--- start Provided data ---

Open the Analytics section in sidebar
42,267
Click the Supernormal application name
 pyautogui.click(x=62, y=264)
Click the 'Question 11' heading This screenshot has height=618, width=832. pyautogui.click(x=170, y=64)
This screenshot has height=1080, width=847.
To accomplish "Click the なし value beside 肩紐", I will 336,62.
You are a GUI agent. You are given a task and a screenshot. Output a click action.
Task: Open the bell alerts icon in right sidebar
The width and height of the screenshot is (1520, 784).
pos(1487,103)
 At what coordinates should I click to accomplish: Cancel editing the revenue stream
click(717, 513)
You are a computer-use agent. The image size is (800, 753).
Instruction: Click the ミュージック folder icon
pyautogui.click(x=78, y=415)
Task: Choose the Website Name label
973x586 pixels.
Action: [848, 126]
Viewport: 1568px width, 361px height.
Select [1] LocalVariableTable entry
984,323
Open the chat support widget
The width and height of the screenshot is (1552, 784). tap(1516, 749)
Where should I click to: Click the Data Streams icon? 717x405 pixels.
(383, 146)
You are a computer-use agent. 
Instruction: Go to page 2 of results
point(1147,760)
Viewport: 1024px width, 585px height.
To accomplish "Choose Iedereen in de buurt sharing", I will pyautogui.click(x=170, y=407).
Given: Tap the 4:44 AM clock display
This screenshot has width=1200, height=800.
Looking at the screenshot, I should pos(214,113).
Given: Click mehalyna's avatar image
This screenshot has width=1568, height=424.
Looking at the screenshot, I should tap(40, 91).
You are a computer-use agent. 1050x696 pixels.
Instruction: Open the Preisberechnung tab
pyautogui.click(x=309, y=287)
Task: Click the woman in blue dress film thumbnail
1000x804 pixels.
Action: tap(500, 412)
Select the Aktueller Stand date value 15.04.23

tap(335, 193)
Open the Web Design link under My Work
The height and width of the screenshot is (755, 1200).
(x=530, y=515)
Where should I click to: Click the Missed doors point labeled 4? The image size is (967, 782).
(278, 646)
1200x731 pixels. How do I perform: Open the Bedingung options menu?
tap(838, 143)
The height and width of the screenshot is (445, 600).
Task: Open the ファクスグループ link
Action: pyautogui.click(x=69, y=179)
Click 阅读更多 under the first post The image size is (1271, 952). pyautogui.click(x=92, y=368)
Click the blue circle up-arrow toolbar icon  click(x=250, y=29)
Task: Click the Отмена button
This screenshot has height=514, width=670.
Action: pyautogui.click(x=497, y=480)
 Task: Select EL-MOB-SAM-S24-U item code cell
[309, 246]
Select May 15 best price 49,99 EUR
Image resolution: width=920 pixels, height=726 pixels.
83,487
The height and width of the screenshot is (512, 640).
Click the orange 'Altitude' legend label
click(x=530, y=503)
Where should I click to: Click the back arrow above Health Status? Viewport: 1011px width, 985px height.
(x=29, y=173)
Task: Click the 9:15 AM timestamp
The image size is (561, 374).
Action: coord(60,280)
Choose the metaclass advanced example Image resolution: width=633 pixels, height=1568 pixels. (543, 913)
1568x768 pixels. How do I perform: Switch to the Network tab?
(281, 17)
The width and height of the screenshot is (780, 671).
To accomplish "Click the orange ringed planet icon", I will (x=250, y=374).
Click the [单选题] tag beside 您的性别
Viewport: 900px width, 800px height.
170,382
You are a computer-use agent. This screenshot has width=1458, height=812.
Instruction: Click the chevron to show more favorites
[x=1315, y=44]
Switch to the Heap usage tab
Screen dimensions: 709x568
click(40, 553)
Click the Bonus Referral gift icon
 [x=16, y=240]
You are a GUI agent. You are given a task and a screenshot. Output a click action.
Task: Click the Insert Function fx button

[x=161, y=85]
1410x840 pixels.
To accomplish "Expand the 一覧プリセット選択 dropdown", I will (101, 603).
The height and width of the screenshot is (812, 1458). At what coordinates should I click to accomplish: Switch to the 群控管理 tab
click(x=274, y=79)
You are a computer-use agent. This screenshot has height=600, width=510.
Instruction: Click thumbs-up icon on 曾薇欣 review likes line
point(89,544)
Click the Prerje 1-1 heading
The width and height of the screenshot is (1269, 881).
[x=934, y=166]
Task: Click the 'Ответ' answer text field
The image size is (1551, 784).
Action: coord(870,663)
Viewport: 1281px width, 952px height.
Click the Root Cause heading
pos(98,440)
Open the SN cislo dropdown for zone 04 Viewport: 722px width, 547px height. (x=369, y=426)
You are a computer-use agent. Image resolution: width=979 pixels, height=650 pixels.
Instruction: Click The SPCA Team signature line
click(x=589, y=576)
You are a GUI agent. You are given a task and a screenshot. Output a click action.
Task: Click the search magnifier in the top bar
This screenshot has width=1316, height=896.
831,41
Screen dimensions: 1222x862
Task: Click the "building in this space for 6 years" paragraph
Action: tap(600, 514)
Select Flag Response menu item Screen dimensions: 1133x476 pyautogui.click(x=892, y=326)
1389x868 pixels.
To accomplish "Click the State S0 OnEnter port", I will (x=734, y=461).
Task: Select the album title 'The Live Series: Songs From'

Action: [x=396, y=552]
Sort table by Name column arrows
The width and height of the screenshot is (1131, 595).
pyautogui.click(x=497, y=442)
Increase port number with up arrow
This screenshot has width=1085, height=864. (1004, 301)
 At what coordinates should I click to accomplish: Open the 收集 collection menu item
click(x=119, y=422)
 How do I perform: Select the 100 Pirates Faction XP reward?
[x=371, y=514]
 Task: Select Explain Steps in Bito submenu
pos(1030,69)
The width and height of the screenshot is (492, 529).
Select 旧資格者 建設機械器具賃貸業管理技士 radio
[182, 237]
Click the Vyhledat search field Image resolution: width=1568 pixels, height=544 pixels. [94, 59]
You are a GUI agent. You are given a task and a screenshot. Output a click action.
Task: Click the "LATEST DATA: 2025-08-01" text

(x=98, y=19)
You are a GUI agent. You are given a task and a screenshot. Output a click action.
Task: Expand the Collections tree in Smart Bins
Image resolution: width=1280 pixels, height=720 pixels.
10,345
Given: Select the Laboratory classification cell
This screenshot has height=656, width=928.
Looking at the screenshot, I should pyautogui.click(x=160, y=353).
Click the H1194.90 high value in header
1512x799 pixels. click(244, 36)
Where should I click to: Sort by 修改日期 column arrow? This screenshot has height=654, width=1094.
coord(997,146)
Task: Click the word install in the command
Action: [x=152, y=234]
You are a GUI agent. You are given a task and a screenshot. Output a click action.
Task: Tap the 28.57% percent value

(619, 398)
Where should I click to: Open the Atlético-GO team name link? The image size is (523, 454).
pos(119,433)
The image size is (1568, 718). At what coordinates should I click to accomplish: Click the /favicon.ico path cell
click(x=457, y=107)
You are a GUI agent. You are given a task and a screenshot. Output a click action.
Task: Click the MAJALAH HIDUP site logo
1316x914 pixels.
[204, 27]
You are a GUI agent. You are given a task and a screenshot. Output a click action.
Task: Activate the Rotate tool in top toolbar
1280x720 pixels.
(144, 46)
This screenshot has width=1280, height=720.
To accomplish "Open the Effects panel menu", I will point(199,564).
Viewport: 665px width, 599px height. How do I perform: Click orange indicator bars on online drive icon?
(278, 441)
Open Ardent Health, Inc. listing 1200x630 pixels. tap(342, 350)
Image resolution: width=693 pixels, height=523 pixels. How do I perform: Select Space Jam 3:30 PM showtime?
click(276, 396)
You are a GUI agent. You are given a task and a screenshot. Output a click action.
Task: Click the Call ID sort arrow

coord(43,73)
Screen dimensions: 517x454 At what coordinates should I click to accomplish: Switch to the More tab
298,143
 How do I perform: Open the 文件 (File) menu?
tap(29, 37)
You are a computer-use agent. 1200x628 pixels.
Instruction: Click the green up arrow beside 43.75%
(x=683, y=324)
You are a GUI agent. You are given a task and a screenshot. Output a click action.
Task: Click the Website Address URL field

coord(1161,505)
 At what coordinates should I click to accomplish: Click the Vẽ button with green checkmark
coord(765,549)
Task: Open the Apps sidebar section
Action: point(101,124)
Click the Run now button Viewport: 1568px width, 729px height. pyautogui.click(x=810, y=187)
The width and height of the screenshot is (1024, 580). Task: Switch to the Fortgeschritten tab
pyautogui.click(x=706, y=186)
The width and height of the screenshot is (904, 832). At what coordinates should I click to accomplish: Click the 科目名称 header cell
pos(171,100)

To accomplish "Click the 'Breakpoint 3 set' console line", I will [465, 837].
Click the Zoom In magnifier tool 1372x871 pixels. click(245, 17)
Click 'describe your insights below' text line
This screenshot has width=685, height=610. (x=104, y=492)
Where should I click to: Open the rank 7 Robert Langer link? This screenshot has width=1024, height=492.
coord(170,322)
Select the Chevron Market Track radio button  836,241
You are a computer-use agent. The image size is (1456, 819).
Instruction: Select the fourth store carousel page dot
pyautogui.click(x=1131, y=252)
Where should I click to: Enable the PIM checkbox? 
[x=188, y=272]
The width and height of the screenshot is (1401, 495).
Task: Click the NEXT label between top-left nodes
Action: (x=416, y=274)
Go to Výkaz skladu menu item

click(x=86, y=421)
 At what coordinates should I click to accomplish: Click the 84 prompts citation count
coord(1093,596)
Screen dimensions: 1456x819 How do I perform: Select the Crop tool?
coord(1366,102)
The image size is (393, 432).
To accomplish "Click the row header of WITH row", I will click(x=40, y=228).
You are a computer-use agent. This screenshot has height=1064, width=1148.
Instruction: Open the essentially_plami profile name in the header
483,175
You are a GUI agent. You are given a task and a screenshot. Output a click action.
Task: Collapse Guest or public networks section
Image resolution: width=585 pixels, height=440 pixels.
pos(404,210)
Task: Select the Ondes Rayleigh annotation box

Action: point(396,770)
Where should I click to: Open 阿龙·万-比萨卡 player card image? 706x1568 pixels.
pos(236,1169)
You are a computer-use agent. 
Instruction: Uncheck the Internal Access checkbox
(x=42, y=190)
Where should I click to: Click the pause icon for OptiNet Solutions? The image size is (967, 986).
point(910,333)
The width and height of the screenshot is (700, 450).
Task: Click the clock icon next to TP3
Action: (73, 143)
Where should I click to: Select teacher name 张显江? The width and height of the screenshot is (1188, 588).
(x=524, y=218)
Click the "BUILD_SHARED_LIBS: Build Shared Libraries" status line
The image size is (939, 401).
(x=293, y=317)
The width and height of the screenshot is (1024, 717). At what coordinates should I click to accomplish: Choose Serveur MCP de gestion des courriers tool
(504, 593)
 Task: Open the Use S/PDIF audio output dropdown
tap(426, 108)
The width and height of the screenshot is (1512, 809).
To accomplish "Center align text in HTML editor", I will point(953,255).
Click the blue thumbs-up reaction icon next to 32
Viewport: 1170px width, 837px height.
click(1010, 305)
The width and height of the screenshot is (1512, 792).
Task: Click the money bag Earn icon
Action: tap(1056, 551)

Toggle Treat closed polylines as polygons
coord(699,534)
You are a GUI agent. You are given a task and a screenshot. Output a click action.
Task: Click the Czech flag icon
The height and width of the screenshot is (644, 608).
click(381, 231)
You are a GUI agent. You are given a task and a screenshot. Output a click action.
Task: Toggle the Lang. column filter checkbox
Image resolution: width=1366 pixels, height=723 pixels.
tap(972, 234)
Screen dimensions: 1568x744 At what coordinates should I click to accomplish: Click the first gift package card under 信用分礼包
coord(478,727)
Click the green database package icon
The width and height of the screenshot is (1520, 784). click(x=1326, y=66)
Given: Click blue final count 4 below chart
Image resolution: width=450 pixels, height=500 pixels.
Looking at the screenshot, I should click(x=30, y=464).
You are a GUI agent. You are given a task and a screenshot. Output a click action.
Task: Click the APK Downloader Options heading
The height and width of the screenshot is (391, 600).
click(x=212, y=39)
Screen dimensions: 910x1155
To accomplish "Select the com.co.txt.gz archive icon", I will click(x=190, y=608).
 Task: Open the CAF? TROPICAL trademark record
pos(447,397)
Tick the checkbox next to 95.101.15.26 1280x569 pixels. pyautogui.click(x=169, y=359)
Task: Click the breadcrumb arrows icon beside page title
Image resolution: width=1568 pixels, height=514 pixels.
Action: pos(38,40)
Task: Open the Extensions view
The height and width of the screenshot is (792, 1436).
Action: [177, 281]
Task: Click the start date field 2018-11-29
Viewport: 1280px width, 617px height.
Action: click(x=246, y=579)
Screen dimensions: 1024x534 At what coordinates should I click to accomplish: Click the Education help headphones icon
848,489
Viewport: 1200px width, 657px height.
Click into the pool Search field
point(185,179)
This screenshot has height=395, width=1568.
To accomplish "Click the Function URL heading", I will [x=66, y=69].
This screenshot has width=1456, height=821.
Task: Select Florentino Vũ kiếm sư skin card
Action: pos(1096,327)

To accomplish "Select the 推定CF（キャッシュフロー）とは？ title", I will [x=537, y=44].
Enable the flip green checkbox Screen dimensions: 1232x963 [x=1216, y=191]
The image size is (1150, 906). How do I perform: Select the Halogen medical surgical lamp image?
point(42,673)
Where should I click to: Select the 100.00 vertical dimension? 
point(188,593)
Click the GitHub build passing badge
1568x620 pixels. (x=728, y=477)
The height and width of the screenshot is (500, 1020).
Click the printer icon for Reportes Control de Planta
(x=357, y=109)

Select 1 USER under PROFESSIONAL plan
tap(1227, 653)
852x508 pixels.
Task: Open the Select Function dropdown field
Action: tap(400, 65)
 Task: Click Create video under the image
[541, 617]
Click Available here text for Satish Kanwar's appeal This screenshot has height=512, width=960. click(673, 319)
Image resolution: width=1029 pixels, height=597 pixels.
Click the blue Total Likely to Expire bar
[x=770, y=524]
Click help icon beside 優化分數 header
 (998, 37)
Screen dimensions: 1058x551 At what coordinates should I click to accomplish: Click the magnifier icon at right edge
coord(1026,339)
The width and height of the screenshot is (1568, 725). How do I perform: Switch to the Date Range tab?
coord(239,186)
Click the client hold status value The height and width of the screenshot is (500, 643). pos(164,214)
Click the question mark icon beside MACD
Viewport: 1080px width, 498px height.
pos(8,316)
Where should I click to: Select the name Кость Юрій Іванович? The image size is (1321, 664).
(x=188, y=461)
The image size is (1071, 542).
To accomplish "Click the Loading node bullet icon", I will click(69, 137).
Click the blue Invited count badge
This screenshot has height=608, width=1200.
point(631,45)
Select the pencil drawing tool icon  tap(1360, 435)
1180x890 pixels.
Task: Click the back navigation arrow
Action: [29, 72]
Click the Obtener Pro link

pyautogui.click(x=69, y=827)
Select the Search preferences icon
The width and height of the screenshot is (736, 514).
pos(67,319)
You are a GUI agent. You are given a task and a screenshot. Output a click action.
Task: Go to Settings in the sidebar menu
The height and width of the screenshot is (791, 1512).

--- end Provided data ---

- **Instructions to follow**: Write out everything from the line containing "Click the GitHub build passing badge" down to the line containing "(x=357, y=109)" again, swapping "badge" for "shield" and keeping all else the same.

- **Written response**:
Click the GitHub build passing shield
1568x620 pixels. (x=728, y=477)
The height and width of the screenshot is (500, 1020).
Click the printer icon for Reportes Control de Planta
(x=357, y=109)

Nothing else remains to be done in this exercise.